But the core reason for the disconnect between the nation’s pretty-good condition and the gloomy conventional wisdom is that optimism itself has stopped being respectable. Pessimism is now the mainstream, with optimists viewed as Pollyannas. If you don’t think everything is awful, you don’t understand the situation!
The frum world is awash with "crises," right? (Eye roll.)
Pessimists think in terms of rear-guard actions to turn back the clock. Optimists understand that where the nation has faults, it’s time to roll up our sleeves and get to work. . . 

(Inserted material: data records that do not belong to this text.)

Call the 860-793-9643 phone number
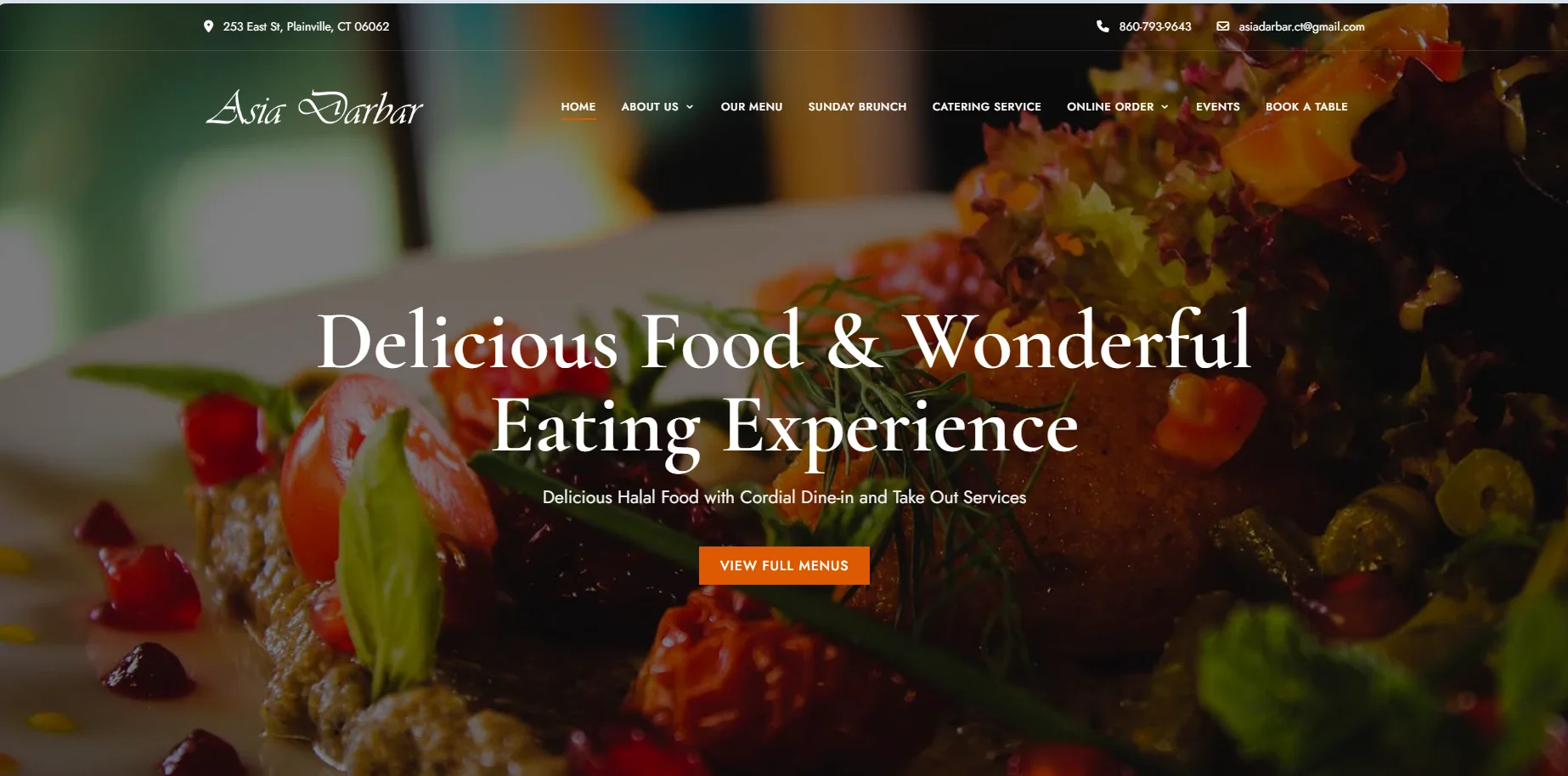tap(1155, 26)
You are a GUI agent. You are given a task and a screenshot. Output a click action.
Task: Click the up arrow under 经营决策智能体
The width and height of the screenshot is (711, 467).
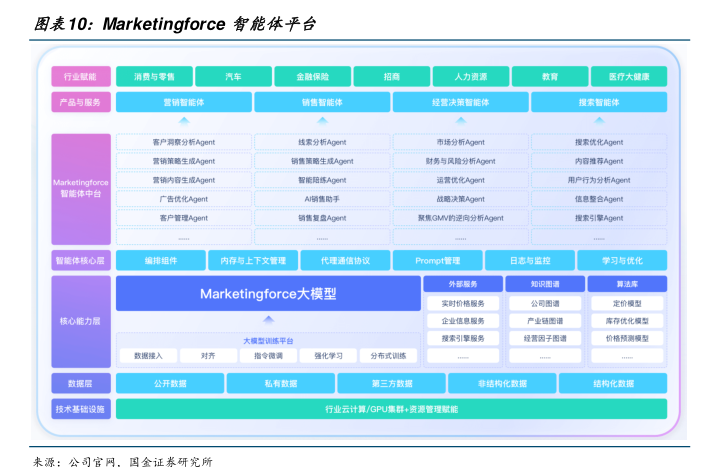[460, 121]
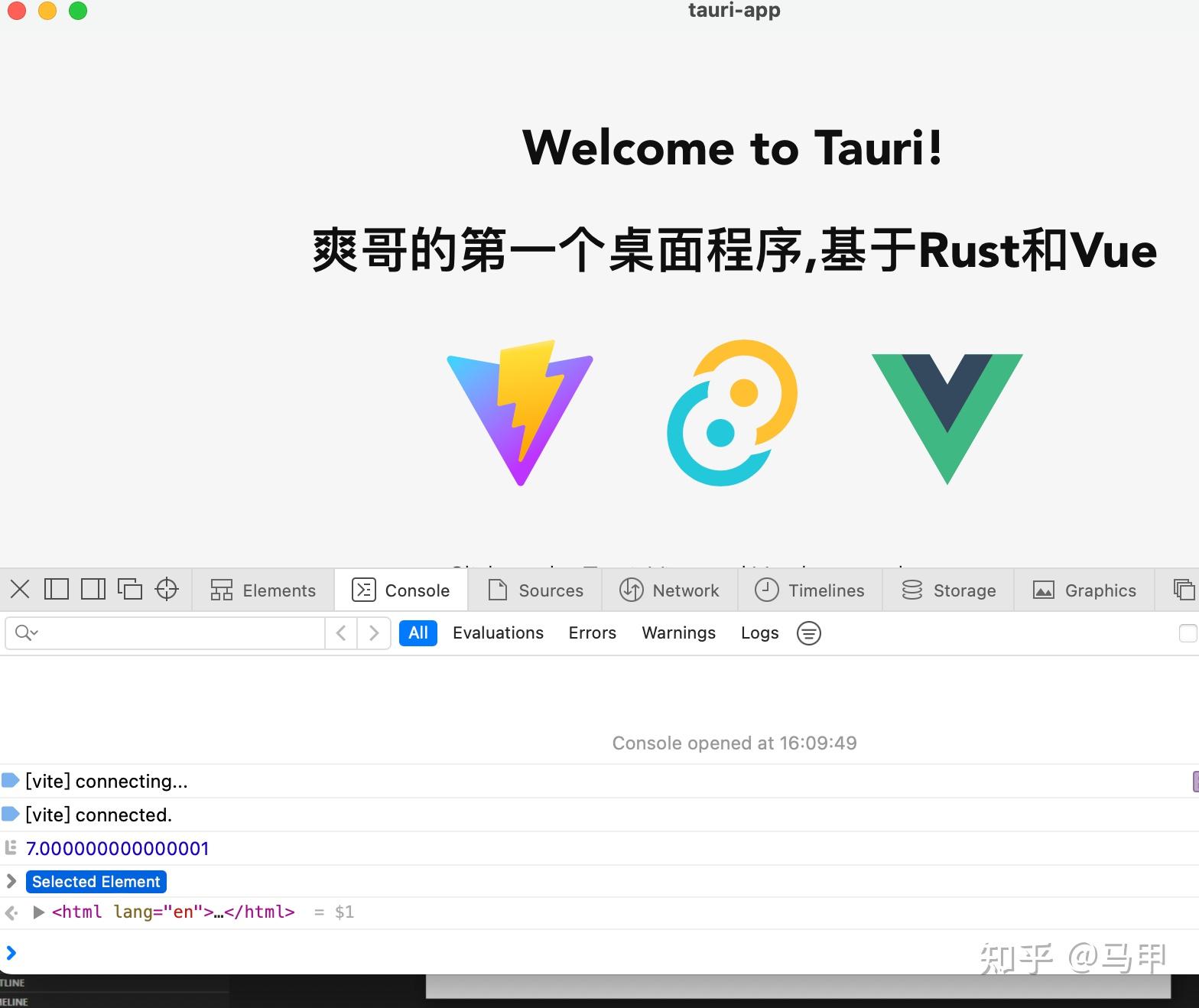Image resolution: width=1199 pixels, height=1008 pixels.
Task: Expand the Selected Element entry
Action: click(11, 881)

What's all the kvetching about? Do something, or shut up. Arthur C. Brooks "We Need Optimists") writes fondly of Reagan: 
Reagan’s “Morning in America” campaign theme is an obvious example, but his optimism went much deeper, to his faith in Americans’ desire to fight for people. “Together, let us make this a new beginning. Let us make a commitment to care for the needy,” said Reagan at the 1980 Republican National Convention in Detroit as he accepted the nomination of his party. “We have to move ahead, but we’re not going to leave anyone behind.”
Reagan was not a cheerful milquetoast. He was perfectly capable of a vigorous fight — just ask the Soviets. But he studiously avoided being grim about it. He was Wordsworth’s happy warrior, “Whose high endeavours are an inward light / That makes the path before him always bright.”

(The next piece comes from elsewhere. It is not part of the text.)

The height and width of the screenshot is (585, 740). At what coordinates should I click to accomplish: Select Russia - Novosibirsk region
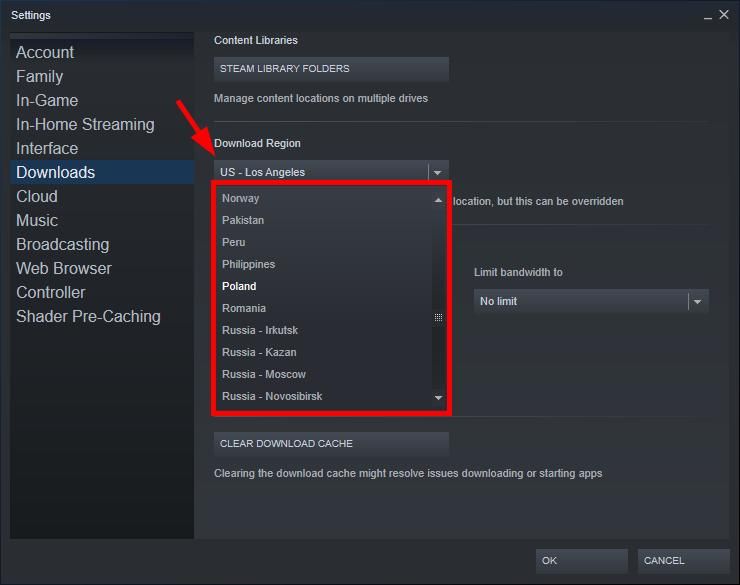(272, 396)
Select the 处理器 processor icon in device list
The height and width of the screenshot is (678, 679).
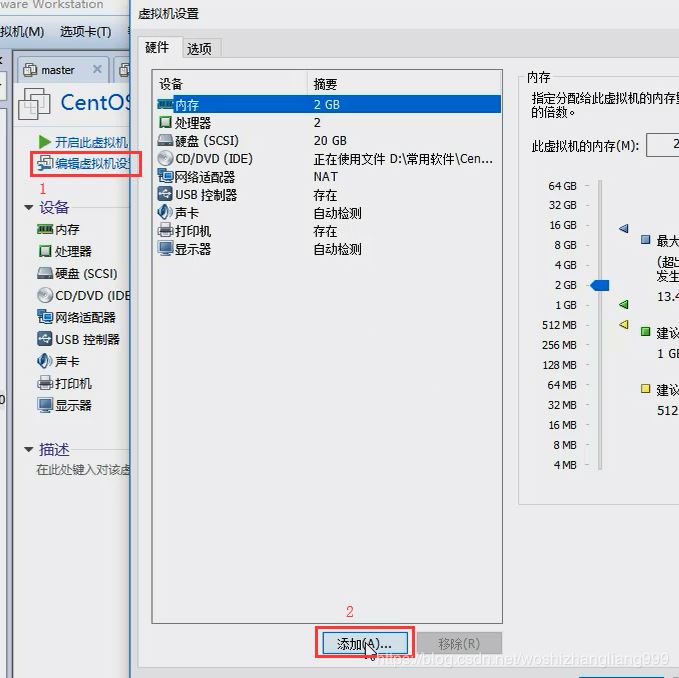tap(166, 122)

Reagan’s optimism should not be understood ideologically; it was simply about people and our potential. He possessed an unflinching belief that all people — the poor, children, the elderly — were human assets, waiting to be developed so they could earn their success.
In contrast, pessimists see people as liabilities to manage, as burdens or threats that we must minimize.
"Those people." Ah, "those people." Whoever "they" may be. Easterbrook continues: 
Recently Warren Buffett said that because of the “negative drumbeat” of politics, “many Americans now believe their children will not live as well as they themselves do. That view is dead wrong: The babies being born in America today are the luckiest crop in history.” This was not Nebraska folk wisdom; rather, it’s sophisticated analysis. 
Nicholas Kristof informed me that in terms of world poverty, it's dropping every day. I think people who worry about their children not dying from perfectly preventable diseases get to complain first, don't you?